16. La deuxième pensée est : personne ne doit être contraint de croire ; car les brebis suivent celui qu’elles connaissent et fuient les étrangers. Or, le désir du Christ est que personne ne soit contraint, mais qu’il leur soit permis de suivre de bon cœur et de leur propre volonté ; non par peur, honte ou conflit. Il veut que la Parole s’exprime et accomplisse tout. Lorsque leurs cœurs seront captifs, alors ils viendront sûrement d’eux-mêmes. La foi ne jaillit pas du cœur si elle n’est pas accompagnée de la Parole de Dieu.
17. Nos nobles sont maintenant fous et insensés en ce qu’ils entreprennent de forcer les gens à croire par la force et l’épée. Le Christ veut ici que les brebis viennent d’elles-mêmes, par la connaissance de sa voix. Le corps peut être contraint, comme le pape, par exemple, a contraint les gens par ses lois à se confesser et à la Sainte Cène, mais le cœur ne peut être capturé. Le Christ veut qu’il soit libre. Bien qu’il ait le pouvoir de contraindre les hommes, il a voulu les gagner par sa prédication agréable et pleine d’amour. Quiconque s’empare de la parole du Christ le suit et ne permet à rien de l’en arracher. Les nobles veulent forcer les gens à croire par l’épée et le feu ; c’est une absurdité. Veillons donc à laisser la pure Parole de Dieu suivre son cours, et laissons ensuite libres de suivre ceux qu’elle a capturés ; oui, ils suivront volontairement.

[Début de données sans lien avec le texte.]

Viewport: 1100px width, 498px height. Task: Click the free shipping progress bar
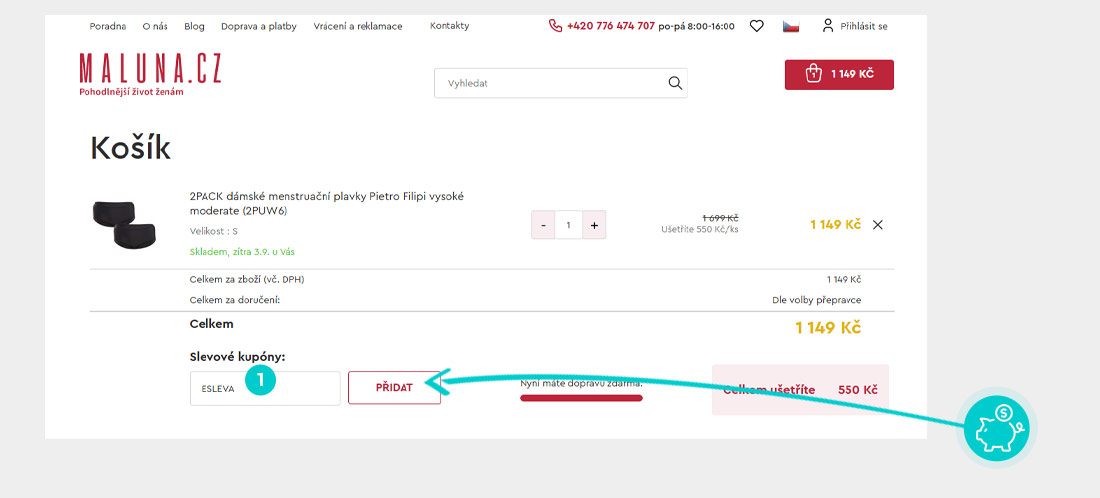coord(581,398)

18. Je ne veux pas pour autant abolir l’épée civile ; car la main peut la tenir à portée de main, sans nuire à personne, mais elle la maintient inactive. Il faut la conserver à cause des scélérats qui n’ont aucun respect pour la Parole ; mais l’épée ne peut forcer le cœur et l’amener à la foi. Devant son incapacité, elle doit se taire en matière de foi ; il faut alors entrer par la porte, prêcher la Parole et libérer le cœur. C’est seulement ainsi que les hommes sont amenés à croire. Ce sont les deux expédients, pour les pieux et les méchants : les pieux doivent être attirés par la Parole, et les méchants doivent être contraints par l’épée à observer l’ordre.

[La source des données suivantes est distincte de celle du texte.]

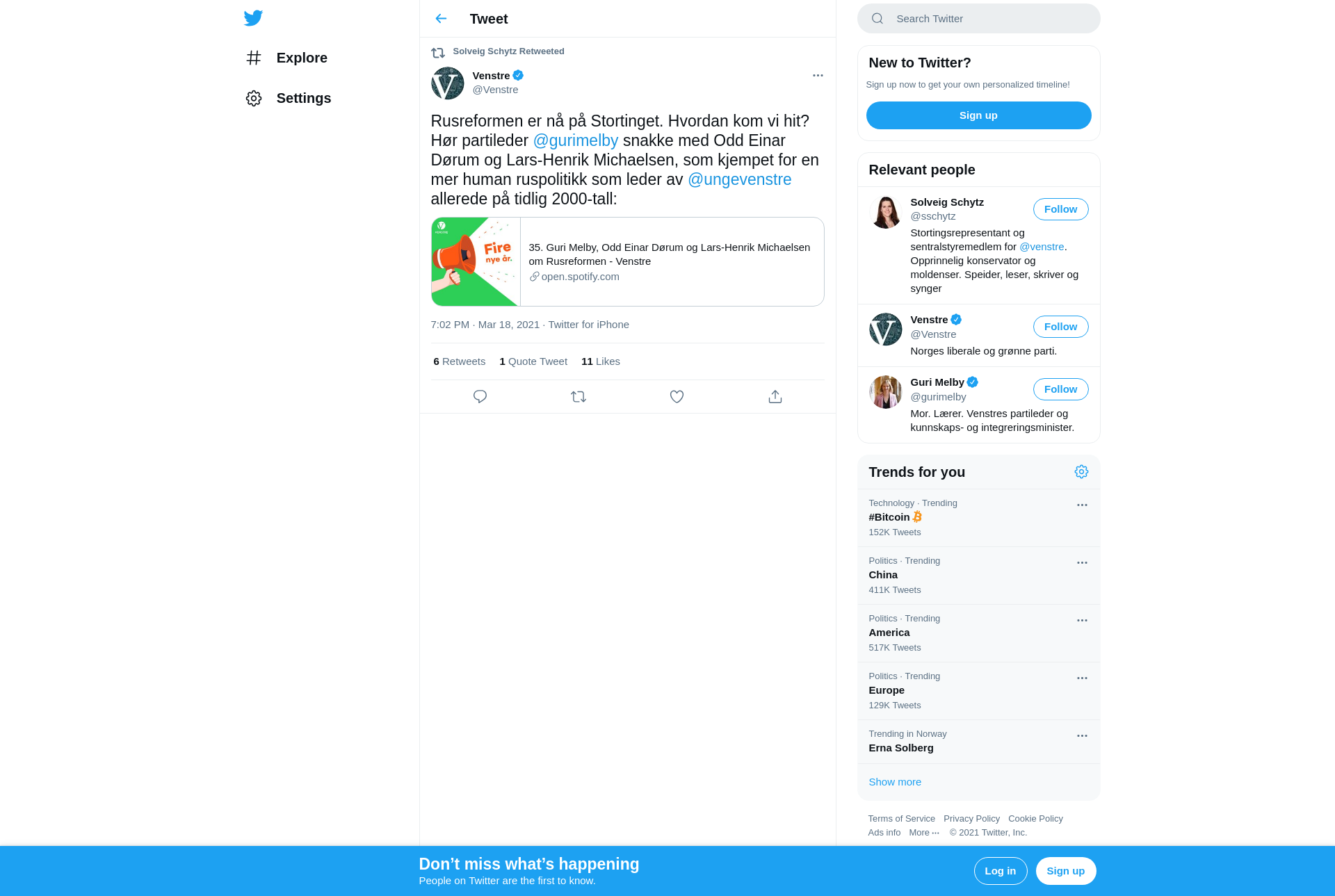Open more options on Venstre tweet
Screen dimensions: 1335x896
tap(818, 75)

Car, bien que libre à l’égard de tous, je me suis asservi à tous, afin de gagner le plus grand nombre. Et avec les Juifs, je me suis fait comme Juif, afin de gagner les Juifs ; avec ceux qui sont sous la loi, comme sous la loi, n’étant pas moi-même sous la loi, afin de gagner ceux qui sont sous la loi ; avec ceux qui sont sans loi, comme sans loi, n’étant pas [ p. 382 ] sans loi de Dieu, mais sous la loi de Christ, afin de gagner ceux qui sont sans loi. Je me suis fait faible avec les faibles, afin de gagner les faibles. Je me suis fait tout à tous, afin d’en sauver de toute manière quelques-uns. Et je fais tout à cause de l’Évangile, afin d’en être coparticipant.